Varies hugely. Ours came with loads of clothes and toys. We asked people who wanted to buy presents to buy clothes in the next size up. The fc is the one to speak to.


----------



## becs40 (Apr 9, 2013)

It will vary enormously. Children used to come with car seat buggy etc but not so much these days as foster carers don't get paid set up costs each time now. It will really depend on how much fc has bought as to what will come with. Our lo had a holdall of clothes most of which he was only just able to get into as fc held off buying next size knowing we would probably want to. He also had a box of assorted toys then got a big bag of more toys from bm at xmas a lot of which weren't suitable so they gave just been put in the loft and he has the ones that were.


----------



## kimmieb (May 9, 2013)

Thanks guys  - we are only at pre-link (meeting next Tuesday) so just starting to think of loads of stuff....overthinking some of it as you can tell from this post!!! 

x


----------



## chadwick13 (Jun 30, 2010)

We have 2 little girls moving in in a few weeks and we still don't know what they have! Whenever we've asked fc, she just says you know, books, toys, 'bits and bobs'. She is incredibly unhelpful! We've bought loads, but will probably pack some away for a later date if once we get into the fc house we realise we've over done it. 
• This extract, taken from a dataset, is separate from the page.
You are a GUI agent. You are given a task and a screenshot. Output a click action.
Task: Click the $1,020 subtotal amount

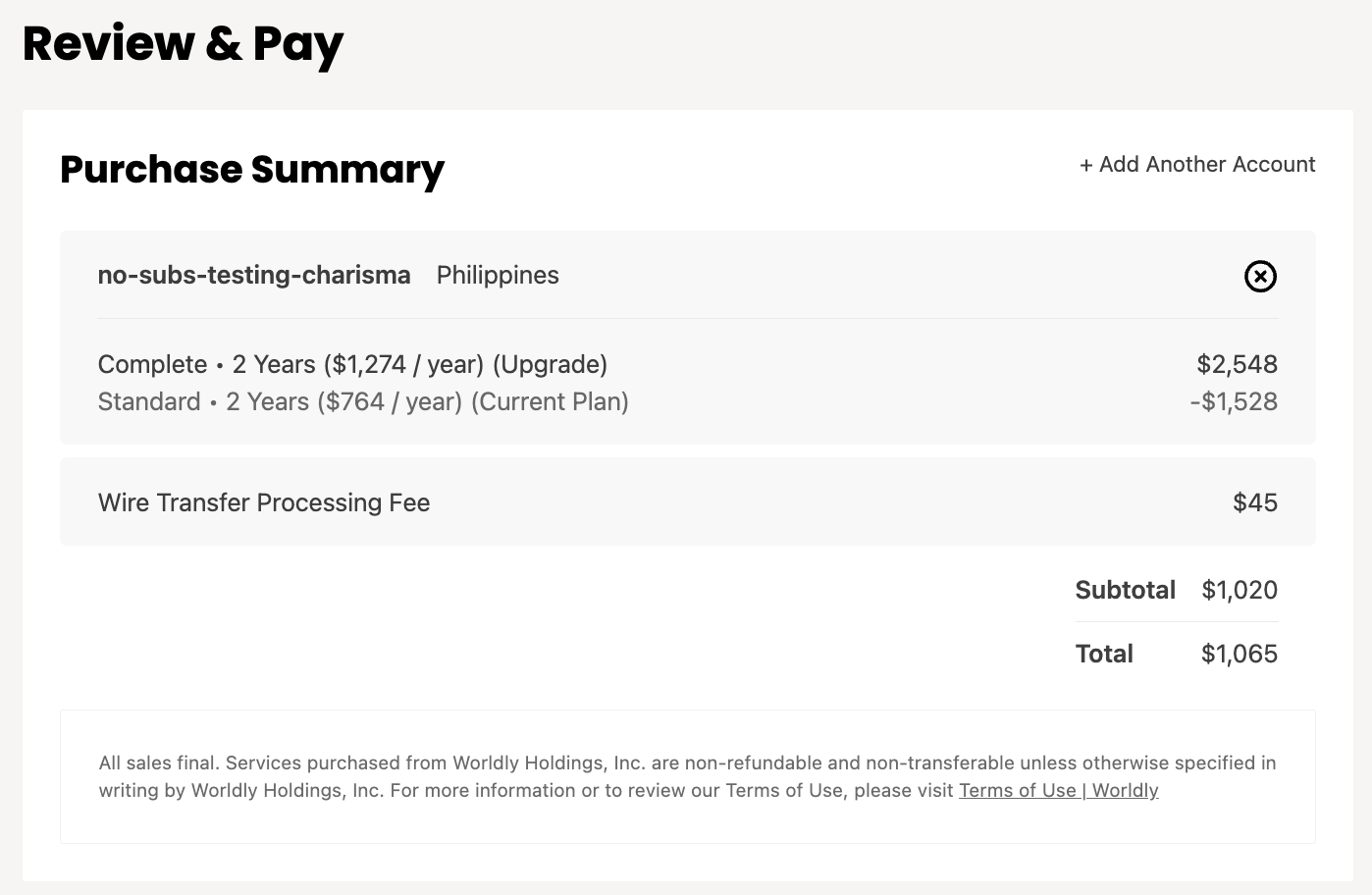tap(1240, 591)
How can: 'You know, bits and bobs' ever be helpful!


----------



## kimmieb (May 9, 2013)

It can't haha! The lo's have been with the same fc for 1 yr 2 months so far so I can imagine them to have quite a bit...but you just never know! 

Is it something we could ask at pre-link or will the sw and ff not know this kind of thing?


----------



## becs40 (Apr 9, 2013)

We were the same as Chadwick, we asked and she just said "not much". There was a very large holdall of clothes but as I say most very nearly or already outgrown.
Because hs was placed just before xmas we got a few toys and Sleepsuits but not a lot else as knew he would get presents from friends and family.


----------



## Lorella (Jan 10, 2013)

Loretta came with a couple of sleep suits, a cuddly toy, her favourite play toy and some bottles and toothbrush. That was about it. It really does vary as people say. In our case I think our FC likes to keep hold of stuff for the next baby she fosters, which is fair enough. 

You will probably find any clothes they do come with they will be outgrowing and it's nice to buy new clothes anyway. 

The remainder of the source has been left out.